Put these records into a numbered list, leaving out the blank lines.

#### DATA SECTION

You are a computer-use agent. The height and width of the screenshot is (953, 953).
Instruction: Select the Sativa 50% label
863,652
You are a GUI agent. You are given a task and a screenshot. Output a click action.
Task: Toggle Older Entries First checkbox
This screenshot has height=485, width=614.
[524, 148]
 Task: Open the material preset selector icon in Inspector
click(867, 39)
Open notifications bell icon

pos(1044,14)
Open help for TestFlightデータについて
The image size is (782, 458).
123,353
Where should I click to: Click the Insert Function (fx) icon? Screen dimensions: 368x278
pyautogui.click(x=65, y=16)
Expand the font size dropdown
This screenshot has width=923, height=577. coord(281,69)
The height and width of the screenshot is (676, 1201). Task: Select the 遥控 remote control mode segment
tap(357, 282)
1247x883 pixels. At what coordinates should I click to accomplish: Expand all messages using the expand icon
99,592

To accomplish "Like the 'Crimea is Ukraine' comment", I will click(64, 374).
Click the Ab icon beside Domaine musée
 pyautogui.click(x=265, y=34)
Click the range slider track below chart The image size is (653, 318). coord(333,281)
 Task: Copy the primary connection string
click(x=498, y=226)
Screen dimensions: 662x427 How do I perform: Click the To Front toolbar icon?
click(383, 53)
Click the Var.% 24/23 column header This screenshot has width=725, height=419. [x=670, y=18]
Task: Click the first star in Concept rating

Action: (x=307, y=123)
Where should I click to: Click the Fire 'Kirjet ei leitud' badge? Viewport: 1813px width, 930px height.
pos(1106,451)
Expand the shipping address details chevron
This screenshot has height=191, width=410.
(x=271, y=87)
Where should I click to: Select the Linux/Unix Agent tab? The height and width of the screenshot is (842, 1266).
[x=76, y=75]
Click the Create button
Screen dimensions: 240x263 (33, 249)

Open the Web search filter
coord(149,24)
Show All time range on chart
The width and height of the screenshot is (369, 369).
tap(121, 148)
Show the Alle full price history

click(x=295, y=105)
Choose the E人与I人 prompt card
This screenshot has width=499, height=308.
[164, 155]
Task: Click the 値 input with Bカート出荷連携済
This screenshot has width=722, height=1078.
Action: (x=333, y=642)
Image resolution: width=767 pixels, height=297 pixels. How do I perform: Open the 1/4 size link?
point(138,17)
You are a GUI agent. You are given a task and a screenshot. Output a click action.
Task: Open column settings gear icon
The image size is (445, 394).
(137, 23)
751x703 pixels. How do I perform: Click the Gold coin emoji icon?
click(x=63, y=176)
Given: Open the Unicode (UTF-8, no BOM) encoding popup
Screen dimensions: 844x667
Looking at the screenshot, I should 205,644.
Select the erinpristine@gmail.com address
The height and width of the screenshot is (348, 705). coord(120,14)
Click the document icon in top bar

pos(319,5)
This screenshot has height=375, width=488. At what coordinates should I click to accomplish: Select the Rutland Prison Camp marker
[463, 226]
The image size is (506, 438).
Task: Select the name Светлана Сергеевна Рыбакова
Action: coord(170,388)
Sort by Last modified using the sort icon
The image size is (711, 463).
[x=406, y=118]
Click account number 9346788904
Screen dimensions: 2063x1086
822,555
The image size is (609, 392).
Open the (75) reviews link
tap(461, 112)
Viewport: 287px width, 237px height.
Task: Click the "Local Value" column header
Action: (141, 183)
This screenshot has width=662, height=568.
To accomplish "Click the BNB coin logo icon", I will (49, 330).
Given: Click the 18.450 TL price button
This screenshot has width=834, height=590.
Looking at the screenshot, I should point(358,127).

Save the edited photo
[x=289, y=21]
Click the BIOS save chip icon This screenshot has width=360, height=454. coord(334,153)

########

> [REPLY TO THE TASK]:
1. You are a computer-use agent. The height and width of the screenshot is (953, 953).
2. Instruction: Select the Sativa 50% label
3. 863,652
4. You are a GUI agent. You are given a task and a screenshot. Output a click action.
5. Task: Toggle Older Entries First checkbox
6. This screenshot has height=485, width=614.
7. [524, 148]
8.  Task: Open the material preset selector icon in Inspector
9. click(867, 39)
10. Open notifications bell icon
11. pos(1044,14)
12. Open help for TestFlightデータについて
13. The image size is (782, 458).
14. 123,353
15. Where should I click to: Click the Insert Function (fx) icon? Screen dimensions: 368x278
16. pyautogui.click(x=65, y=16)
17. Expand the font size dropdown
18. This screenshot has width=923, height=577. coord(281,69)
19. The height and width of the screenshot is (676, 1201). Task: Select the 遥控 remote control mode segment
20. tap(357, 282)
21. 1247x883 pixels. At what coordinates should I click to accomplish: Expand all messages using the expand icon
22. 99,592
23. To accomplish "Like the 'Crimea is Ukraine' comment", I will click(64, 374).
24. Click the Ab icon beside Domaine musée
25.  pyautogui.click(x=265, y=34)
26. Click the range slider track below chart The image size is (653, 318). coord(333,281)
27.  Task: Copy the primary connection string
28. click(x=498, y=226)
29. Screen dimensions: 662x427 How do I perform: Click the To Front toolbar icon?
30. click(383, 53)
31. Click the Var.% 24/23 column header This screenshot has width=725, height=419. [x=670, y=18]
32. Task: Click the first star in Concept rating
33. Action: (x=307, y=123)
34. Where should I click to: Click the Fire 'Kirjet ei leitud' badge? Viewport: 1813px width, 930px height.
35. pos(1106,451)
36. Expand the shipping address details chevron
37. This screenshot has height=191, width=410.
38. (x=271, y=87)
39. Where should I click to: Select the Linux/Unix Agent tab? The height and width of the screenshot is (842, 1266).
40. [x=76, y=75]
41. Click the Create button
42. Screen dimensions: 240x263 (33, 249)
43. Open the Web search filter
44. coord(149,24)
45. Show All time range on chart
46. The width and height of the screenshot is (369, 369).
47. tap(121, 148)
48. Show the Alle full price history
49. click(x=295, y=105)
50. Choose the E人与I人 prompt card
51. This screenshot has width=499, height=308.
52. [164, 155]
53. Task: Click the 値 input with Bカート出荷連携済
54. This screenshot has width=722, height=1078.
55. Action: (x=333, y=642)
56. Image resolution: width=767 pixels, height=297 pixels. How do I perform: Open the 1/4 size link?
57. point(138,17)
58. You are a GUI agent. You are given a task and a screenshot. Output a click action.
59. Task: Open column settings gear icon
60. The image size is (445, 394).
61. (137, 23)
62. 751x703 pixels. How do I perform: Click the Gold coin emoji icon?
63. click(x=63, y=176)
64. Given: Open the Unicode (UTF-8, no BOM) encoding popup
65. Screen dimensions: 844x667
66. Looking at the screenshot, I should 205,644.
67. Select the erinpristine@gmail.com address
68. The height and width of the screenshot is (348, 705). coord(120,14)
69. Click the document icon in top bar
70. pos(319,5)
71. This screenshot has height=375, width=488. At what coordinates should I click to accomplish: Select the Rutland Prison Camp marker
72. [463, 226]
73. The image size is (506, 438).
74. Task: Select the name Светлана Сергеевна Рыбакова
75. Action: coord(170,388)
76. Sort by Last modified using the sort icon
77. The image size is (711, 463).
78. [x=406, y=118]
79. Click account number 9346788904
80. Screen dimensions: 2063x1086
81. 822,555
82. The image size is (609, 392).
83. Open the (75) reviews link
84. tap(461, 112)
85. Viewport: 287px width, 237px height.
86. Task: Click the "Local Value" column header
87. Action: (141, 183)
88. This screenshot has width=662, height=568.
89. To accomplish "Click the BNB coin logo icon", I will (49, 330).
90. Given: Click the 18.450 TL price button
91. This screenshot has width=834, height=590.
92. Looking at the screenshot, I should point(358,127).
93. Save the edited photo
94. [x=289, y=21]
95. Click the BIOS save chip icon This screenshot has width=360, height=454. coord(334,153)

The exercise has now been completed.